WATCH OUT: Alpiner 4 Black Flyback Manufacture Chronograph

Alpina might not be a brand that regularly pops up on your watch radar – here's why

Alpina might not be a brand that regularly pops up on your watch radar. It doesn’t have a style signature per se; you couldn’t immediately identify it from across a boardroom table.

This Alpiner 4 Black Flyback Manufacture Chronograph, which will be launching at this year’s Baselworld, the annual fair that celebrates all things watches and jewellery, might just change all that.

First up, this muscular piece of engineering looks good. Its design is an update of a watch launched last year, but without any trace of the white that characterised its predecessor.

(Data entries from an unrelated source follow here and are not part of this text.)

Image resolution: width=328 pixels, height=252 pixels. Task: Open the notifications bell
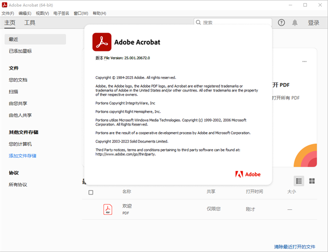point(295,22)
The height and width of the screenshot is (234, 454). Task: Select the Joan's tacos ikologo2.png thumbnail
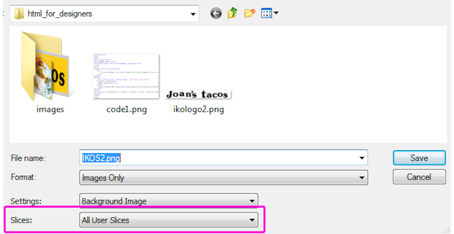click(198, 94)
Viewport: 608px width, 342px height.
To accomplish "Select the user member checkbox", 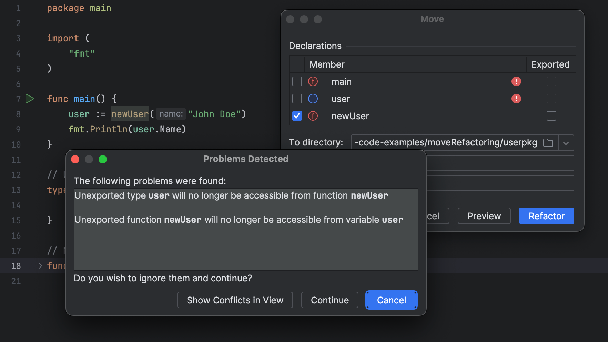I will tap(297, 99).
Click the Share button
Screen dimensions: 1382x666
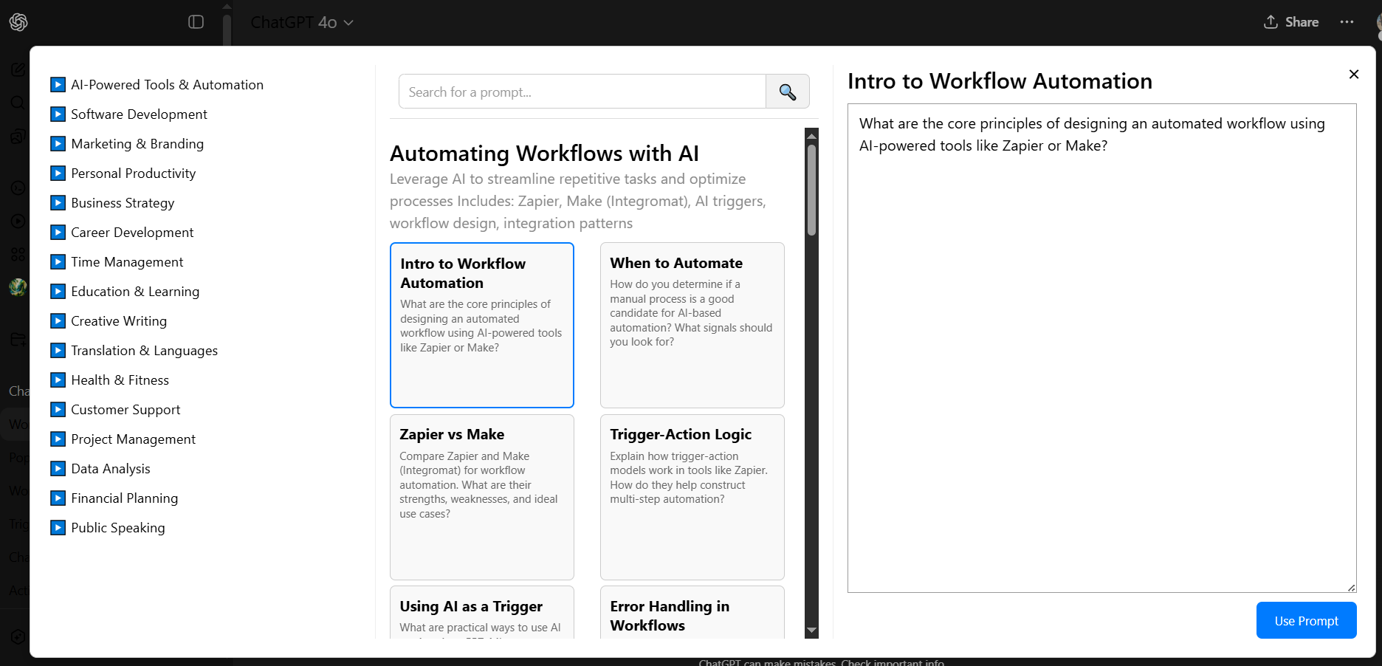coord(1290,22)
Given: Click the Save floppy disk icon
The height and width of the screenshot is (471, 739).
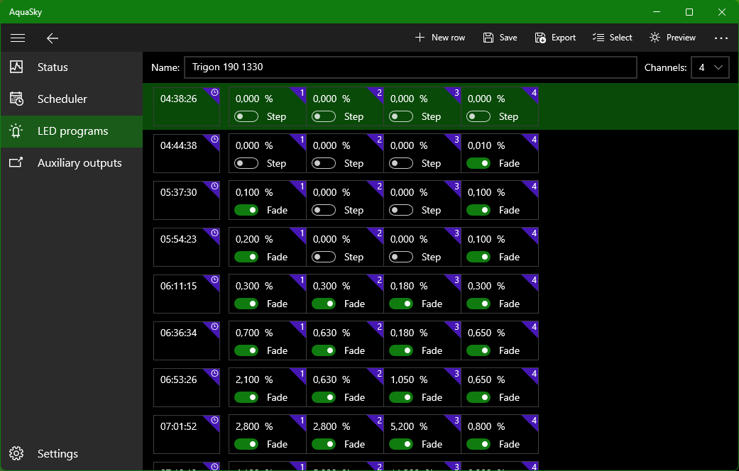Looking at the screenshot, I should [488, 38].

This watch is all black, bar, obviously, the indices and contrast stitching. It’s a move that has transformed a perfectly serviceable pilot’s watch into something more menacing. This isn’t Maverick with his cheeky grin and boyish charm; it’s pure Iceman – all pout and swagger.

And its mouth is writing checks its body can cash, for it contains the automatic flyback caliber AL-760, with Alpina’s patented ‘Direct Flyback Technology’.

This innovation was an important landmark in the brand’s history. Not only is it the first time in its 132-year history that is has developed an in-house chronograph caliber but it also managed to simplify the fly-back and return-to-zero mechanism.

The flyback on a chronograph means you can reset the function without first needing to stop the chronograph (on regular chronographs, you need to stop, reset and restart the timing hand). Breitling invented it back in 1932 for use in pilot’s watches to make it easier for them to use the timing function on a watch.

What Alpina has done with its new patented flyback is simplified the whole sequence so the push piece at 4 o’clock is the catalyst.

Once deployed the clutch is disengaged, then the chronograph is reset to zero by means of the single-piece hammer, whose sloping surfaces turn the two zero reset hearts so that the hands position themselves vertically again; and finally, the clutch engages once more as soon as the push-piece is released.

It’s a highly complex sequence, which, as with all chronographs, will probably only be used to help you boil an egg or maybe to time contractions should you be wearing it when your other half goes into labour. However you decide to deploy this particular piece of kit, rest assured it will certainly be identifiable across a boardroom table.